Input for this task
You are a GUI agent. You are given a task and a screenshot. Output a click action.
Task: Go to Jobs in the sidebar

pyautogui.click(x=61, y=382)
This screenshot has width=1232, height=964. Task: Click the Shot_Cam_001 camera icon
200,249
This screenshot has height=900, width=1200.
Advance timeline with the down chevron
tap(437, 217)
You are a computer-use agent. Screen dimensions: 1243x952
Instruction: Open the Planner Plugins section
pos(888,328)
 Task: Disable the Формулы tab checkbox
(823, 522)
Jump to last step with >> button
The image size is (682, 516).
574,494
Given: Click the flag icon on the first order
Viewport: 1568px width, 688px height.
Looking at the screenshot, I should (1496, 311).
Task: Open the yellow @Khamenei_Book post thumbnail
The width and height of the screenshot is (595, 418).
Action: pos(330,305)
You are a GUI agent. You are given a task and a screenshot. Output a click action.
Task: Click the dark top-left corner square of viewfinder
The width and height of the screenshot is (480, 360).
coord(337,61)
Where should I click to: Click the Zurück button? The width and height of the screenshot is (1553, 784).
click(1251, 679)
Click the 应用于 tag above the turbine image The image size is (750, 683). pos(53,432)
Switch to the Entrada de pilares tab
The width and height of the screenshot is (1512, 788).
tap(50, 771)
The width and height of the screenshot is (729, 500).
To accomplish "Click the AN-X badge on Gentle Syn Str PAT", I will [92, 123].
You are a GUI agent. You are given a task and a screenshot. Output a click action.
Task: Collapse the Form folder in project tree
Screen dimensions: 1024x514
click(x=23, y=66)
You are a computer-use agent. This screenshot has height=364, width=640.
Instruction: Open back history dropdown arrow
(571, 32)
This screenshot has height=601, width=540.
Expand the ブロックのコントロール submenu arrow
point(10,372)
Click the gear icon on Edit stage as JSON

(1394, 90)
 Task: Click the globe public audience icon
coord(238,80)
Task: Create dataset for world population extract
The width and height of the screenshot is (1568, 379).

Brief
A line counts if it holds the word "computer". Work out how many lines in the listing count, and give only that number.

Answer area
2